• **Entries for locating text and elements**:

+++

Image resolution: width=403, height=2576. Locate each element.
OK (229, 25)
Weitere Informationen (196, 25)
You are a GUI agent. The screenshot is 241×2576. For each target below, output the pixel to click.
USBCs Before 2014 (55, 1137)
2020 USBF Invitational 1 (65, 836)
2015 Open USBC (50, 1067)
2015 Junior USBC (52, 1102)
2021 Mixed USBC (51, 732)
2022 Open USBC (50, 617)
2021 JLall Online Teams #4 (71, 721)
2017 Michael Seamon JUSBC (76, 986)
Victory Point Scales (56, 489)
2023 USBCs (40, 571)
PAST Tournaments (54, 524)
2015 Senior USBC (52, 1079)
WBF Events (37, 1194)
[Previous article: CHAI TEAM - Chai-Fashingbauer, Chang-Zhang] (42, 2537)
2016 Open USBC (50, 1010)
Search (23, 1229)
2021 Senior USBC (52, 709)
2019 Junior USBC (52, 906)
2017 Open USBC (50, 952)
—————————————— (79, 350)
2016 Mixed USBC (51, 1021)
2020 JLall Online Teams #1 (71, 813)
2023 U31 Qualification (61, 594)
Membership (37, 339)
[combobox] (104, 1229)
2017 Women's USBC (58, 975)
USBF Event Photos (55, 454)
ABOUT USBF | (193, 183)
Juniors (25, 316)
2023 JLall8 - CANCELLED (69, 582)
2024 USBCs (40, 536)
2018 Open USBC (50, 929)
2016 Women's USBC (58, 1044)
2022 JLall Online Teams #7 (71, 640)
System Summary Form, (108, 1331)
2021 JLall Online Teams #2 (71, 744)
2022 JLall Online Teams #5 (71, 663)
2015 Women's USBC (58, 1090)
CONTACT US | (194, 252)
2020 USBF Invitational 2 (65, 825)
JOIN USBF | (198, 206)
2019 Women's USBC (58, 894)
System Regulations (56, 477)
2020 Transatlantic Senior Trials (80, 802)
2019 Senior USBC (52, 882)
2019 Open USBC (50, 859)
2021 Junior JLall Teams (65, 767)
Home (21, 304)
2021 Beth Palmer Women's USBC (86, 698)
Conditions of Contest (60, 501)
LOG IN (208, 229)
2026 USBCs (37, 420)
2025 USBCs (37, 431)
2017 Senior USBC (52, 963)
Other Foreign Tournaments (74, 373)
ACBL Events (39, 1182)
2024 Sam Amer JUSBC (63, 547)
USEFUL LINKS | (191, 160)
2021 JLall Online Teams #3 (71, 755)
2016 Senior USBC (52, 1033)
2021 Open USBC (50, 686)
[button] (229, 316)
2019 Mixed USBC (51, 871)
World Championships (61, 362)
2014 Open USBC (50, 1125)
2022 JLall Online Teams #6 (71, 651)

+++

• **Directive**: Rewrite the material above, renaming "JLall Online Teams" to "JLall Online Pairs" everywhere it appears and keeping everything else the same.

• **Exercise solution**:
Image resolution: width=403, height=2576. Locate each element.
OK (229, 25)
Weitere Informationen (196, 25)
You are a GUI agent. The screenshot is 241×2576. For each target below, output the pixel to click.
USBCs Before 2014 (55, 1137)
2020 USBF Invitational 1 (65, 836)
2015 Open USBC (50, 1067)
2015 Junior USBC (52, 1102)
2021 Mixed USBC (51, 732)
2022 Open USBC (50, 617)
2021 JLall Online Pairs #4 (71, 721)
2017 Michael Seamon JUSBC (76, 986)
Victory Point Scales (56, 489)
2023 USBCs (40, 571)
PAST Tournaments (54, 524)
2015 Senior USBC (52, 1079)
WBF Events (37, 1194)
[Previous article: CHAI TEAM - Chai-Fashingbauer, Chang-Zhang] (42, 2537)
2016 Open USBC (50, 1010)
Search (23, 1229)
2021 Senior USBC (52, 709)
2019 Junior USBC (52, 906)
2017 Open USBC (50, 952)
—————————————— (79, 350)
2016 Mixed USBC (51, 1021)
2020 JLall Online Pairs #1 (71, 813)
2023 U31 Qualification (61, 594)
Membership (37, 339)
[combobox] (104, 1229)
2017 Women's USBC (58, 975)
USBF Event Photos (55, 454)
ABOUT USBF | (193, 183)
Juniors (25, 316)
2023 JLall8 - CANCELLED (69, 582)
2024 USBCs (40, 536)
2018 Open USBC (50, 929)
2016 Women's USBC (58, 1044)
2022 JLall Online Pairs #7 (71, 640)
System Summary Form, (108, 1331)
2021 JLall Online Pairs #2 (71, 744)
2022 JLall Online Pairs #5 (71, 663)
2015 Women's USBC (58, 1090)
CONTACT US | (194, 252)
2020 USBF Invitational 2 (65, 825)
JOIN USBF | (198, 206)
2019 Women's USBC (58, 894)
System Regulations (56, 477)
2020 Transatlantic Senior Trials (80, 802)
2019 Senior USBC (52, 882)
2019 Open USBC (50, 859)
2021 Junior JLall Teams (65, 767)
Home (21, 304)
2021 Beth Palmer Women's USBC (86, 698)
Conditions of Contest (60, 501)
LOG IN (208, 229)
2026 USBCs (37, 420)
2025 USBCs (37, 431)
2017 Senior USBC (52, 963)
Other Foreign Tournaments (74, 373)
ACBL Events (39, 1182)
2024 Sam Amer JUSBC (63, 547)
USEFUL LINKS | (191, 160)
2021 JLall Online Pairs #3 (71, 755)
2016 Senior USBC (52, 1033)
2021 Open USBC (50, 686)
[button] (229, 316)
2019 Mixed USBC (51, 871)
World Championships (61, 362)
2014 Open USBC (50, 1125)
2022 JLall Online Pairs #6 (71, 651)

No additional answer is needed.